O tom já sofreu uma senhora mudança. Foi-se a Chicago sisuda e agora temos um São Francisco colorido e um roteiro com bastante humor. Fato: eu ri alto em muitos momentos com Watch Dogs 2. Embora a história não seja lá muito interessante, os personagens são bacanas (tem um sujeito que usa uma máscara que mostra suas expressões como emoticons), as piadas são boas e os diálogos são recheados de referências à cultura pop. No meio de uma missão, por exemplo, eles podem começar a discutir quem ganharia uma briga entre Aliens e Predadores ou qual apocalipse é mais provável, Skynet ou zumbis.

VAMOS ASSISTIR CACHORROS?

Você controla Marcus, codinome Retr0, um sujeito que acabou de se unir ao coletivo de hackers chamado DedSec. A gurizada está de cara com a corporação Blume, que está acabando com a privacidade dos cidadãos através de sistemas de vigilância cada vez mais sofisticados.

Para atacar a Blume, no entanto, a DedSec precisa de milhões de seguidores. Este é seu objetivo em Watch Dogs 2: arrecadar seguidores. Para conseguir isso, você vai fazer várias operações, atacando empresas malignas que nunca leram Homem-Aranha, e por causa disso não sabem que com grandes poderes vem um casamento com uma ruiva que vai ser dissolvido pelo diabo.

As operações, tanto as principais quanto as secundárias, consistem em várias partes, e cada uma das missões forma uma historinha quase independente. Por exemplo, você pode descobrir que uma seguradora está monitorando as pessoas e cada vez que elas pedem uma pizza ou fazem algo não saudável, o preço do seu seguro aumenta. Ou então você pode se envolver em uma guerra com um grupo de hackers rival.

Watch Dogs 2 é quase um jogo de contos. Não só não é necessário ter jogado o anterior para curti-lo, como a sua própria história é mais uma amálgama do que um todo conciso. Há alguns personagens do original que reaparecem por aqui, mas mesmo que você não os reconheça, não vai afetar seu aproveitamento.

MECÂNICAS CANINAS

A maior parte das missões envolve invadir um lugar e, dentro deste lugar, roubar dados ou plantar um vírus. Em seu melhor, você consegue fazer esta invasão usando apenas suas habilidades de hackers. Você tem um carrinho de controle remoto e um drone que pode usar para fazer reconhecimento do local. O carrinho é consideravelmente mais útil, podendo fazer hacks físicos e pegar itens, enquanto o drone… bem, o drone voa. É impossível jogar Watch Dogs 2 sem ficar constantemente frustrado pelo drone não ter as habilidades do carrinho, uma vez que sua mobilidade o torna muito mais útil e divertido.

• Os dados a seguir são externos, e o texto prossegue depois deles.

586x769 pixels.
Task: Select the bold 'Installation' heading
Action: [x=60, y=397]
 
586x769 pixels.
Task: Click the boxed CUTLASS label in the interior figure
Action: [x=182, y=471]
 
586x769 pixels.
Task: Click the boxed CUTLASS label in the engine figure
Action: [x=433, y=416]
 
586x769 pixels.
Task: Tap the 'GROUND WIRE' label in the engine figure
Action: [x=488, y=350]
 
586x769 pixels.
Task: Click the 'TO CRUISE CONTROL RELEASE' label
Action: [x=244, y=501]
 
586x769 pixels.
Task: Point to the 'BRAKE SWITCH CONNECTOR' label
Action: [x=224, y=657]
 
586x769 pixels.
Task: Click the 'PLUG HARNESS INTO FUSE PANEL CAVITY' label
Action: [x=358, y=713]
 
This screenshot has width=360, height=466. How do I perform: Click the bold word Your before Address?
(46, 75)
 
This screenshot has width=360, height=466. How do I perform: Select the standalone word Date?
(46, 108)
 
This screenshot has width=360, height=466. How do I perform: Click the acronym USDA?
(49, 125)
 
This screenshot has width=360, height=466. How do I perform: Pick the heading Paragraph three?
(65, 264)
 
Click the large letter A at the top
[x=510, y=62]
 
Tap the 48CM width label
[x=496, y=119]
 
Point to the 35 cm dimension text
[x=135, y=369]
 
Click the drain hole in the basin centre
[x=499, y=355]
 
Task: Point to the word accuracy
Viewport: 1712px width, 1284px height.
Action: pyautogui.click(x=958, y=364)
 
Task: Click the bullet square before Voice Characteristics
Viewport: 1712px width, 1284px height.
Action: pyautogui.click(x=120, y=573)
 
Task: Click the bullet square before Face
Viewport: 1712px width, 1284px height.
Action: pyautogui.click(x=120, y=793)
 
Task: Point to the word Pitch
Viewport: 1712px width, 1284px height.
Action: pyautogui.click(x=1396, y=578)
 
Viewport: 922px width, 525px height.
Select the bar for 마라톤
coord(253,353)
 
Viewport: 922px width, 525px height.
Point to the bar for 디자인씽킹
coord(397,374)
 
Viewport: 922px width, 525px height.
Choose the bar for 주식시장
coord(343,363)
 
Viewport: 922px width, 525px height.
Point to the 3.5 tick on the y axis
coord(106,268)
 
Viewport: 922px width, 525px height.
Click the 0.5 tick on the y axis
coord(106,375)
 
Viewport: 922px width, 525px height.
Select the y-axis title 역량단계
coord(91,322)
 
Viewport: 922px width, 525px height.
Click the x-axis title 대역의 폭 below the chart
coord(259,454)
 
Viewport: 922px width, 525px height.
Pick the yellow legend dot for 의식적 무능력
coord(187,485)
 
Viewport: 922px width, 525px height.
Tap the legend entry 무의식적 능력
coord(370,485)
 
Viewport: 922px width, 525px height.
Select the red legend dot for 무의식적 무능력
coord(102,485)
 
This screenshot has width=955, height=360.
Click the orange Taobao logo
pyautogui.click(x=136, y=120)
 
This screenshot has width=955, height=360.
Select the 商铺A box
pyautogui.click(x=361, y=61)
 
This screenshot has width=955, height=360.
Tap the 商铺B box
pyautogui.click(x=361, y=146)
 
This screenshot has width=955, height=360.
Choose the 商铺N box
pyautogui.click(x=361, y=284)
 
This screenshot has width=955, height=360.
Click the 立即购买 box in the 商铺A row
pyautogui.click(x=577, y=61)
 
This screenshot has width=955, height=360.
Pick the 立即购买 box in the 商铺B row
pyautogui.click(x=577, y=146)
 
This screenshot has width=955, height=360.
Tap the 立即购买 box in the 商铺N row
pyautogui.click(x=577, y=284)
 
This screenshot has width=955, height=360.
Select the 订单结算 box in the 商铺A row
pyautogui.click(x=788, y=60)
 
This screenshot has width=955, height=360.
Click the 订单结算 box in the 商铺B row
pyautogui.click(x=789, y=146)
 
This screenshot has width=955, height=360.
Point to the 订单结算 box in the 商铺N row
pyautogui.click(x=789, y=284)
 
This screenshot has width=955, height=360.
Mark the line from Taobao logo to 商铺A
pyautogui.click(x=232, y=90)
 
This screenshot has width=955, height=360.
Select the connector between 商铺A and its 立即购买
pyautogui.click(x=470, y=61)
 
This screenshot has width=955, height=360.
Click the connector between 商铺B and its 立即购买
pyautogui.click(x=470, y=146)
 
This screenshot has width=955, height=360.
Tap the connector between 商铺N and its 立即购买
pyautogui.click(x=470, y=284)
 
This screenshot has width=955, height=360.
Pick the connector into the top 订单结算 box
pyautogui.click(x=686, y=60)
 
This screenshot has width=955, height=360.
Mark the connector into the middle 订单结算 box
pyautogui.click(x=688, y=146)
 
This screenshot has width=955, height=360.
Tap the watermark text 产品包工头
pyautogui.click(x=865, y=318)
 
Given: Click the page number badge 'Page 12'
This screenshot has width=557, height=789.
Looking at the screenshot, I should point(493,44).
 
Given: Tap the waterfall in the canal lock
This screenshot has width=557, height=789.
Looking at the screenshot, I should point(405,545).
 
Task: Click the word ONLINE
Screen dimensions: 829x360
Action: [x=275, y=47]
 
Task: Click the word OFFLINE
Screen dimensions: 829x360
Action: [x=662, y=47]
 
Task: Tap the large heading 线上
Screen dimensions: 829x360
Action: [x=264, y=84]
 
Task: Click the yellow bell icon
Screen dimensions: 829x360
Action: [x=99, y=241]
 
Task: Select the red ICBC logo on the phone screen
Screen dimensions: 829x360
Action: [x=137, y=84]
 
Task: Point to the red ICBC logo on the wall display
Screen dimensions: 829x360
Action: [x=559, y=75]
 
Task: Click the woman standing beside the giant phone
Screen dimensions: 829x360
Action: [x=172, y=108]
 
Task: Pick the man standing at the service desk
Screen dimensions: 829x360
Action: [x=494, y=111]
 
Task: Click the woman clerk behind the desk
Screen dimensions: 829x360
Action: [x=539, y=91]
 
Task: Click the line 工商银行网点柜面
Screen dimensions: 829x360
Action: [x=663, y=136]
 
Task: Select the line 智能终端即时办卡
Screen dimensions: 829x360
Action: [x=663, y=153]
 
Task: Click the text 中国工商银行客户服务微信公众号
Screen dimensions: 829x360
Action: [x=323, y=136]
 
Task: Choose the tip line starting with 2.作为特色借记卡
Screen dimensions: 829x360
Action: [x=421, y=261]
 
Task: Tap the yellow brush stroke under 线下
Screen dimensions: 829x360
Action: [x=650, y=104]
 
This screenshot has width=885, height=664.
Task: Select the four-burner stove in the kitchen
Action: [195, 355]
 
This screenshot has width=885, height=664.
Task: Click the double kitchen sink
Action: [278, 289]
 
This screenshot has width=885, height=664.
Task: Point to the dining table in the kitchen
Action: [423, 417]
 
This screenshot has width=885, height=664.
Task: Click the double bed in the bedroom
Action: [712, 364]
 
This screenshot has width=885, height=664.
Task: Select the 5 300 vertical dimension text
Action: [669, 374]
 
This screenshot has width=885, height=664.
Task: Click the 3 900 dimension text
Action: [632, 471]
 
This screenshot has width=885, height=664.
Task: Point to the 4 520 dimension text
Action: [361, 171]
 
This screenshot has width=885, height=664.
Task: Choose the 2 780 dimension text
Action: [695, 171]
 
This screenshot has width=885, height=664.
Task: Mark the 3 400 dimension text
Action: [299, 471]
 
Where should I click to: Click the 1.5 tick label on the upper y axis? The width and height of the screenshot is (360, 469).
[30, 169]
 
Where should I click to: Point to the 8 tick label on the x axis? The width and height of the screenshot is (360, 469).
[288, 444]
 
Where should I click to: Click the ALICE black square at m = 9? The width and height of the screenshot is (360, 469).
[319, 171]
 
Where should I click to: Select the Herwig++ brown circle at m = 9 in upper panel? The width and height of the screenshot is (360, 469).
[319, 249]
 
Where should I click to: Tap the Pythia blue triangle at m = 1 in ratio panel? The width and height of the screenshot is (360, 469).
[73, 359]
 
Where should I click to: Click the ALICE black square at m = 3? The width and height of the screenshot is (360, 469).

Porém, para realmente se sentir um hacker pintudo, você precisa de uma certa paciência para encontrar os caminhos e plantar as armadilhas mais apropriadas para que, quando você de fato invada o lugar, todas as ameaças já estejam eliminadas. Essa é uma paciência que eu, sinceramente, não tenho. Eu até tento agir de forma furtiva, mas ao invés de ficar procurando por formas criativas de abater meus desafetos, eu acabo chegando perto e enforcando eles, ou usando tiros da minha arma com silenciador. Eventualmente, eu sou visto, e a coisa desemboca para um tiroteio. E aí Watch Dogs decai de um jogo criativo para uma simples cópia de Grand Theft Auto.

Não tenho dúvidas de que o jogo quer que isso não aconteça, e seu aproveitamento é bem maior quando você consegue invadir o lugar sem nunca ser visto, mas é fato que é bem mais fácil e rápido simplesmente entrar atirando do que ficar do lado de fora planejando estratégias. Este é o dilema que vem desde o primeiro jogo e Watch Dogs 2 ainda não conseguiu resolver.

Além disso, tenho que dizer que minhas primeiras horas com o jogo foram sofridas. Praticamente todas as primeiras sidemissions têm como objetivo hackear um trocinho ou pichar uma parede que fica num lugar alto. Só que seus movimentos são limitados, e neste ponto, Watch Dogs 2 lembra o também canino Sleeping Dogs e seus colecionáveis. Na prática, você vai ficar correndo em volta do quarteirão procurando um lugar com caixas que formem degraus ou algum tipo de guindaste para te ajudar a subir. E isso é um saco, especialmente porque não são apenas colecionáveis, mas missões de verdade (os colecionáveis também são quase todos nessa linha).

Uma outra sequência de missões envolve a possibilidade de invadir contas bancárias. Nessas missões, você deve hackear trocinhos que ficam em lugares altos, e esperar alguém entrar no caixa automático do banco. Daí você vai fazer coisas como limpar a conta bancária deles.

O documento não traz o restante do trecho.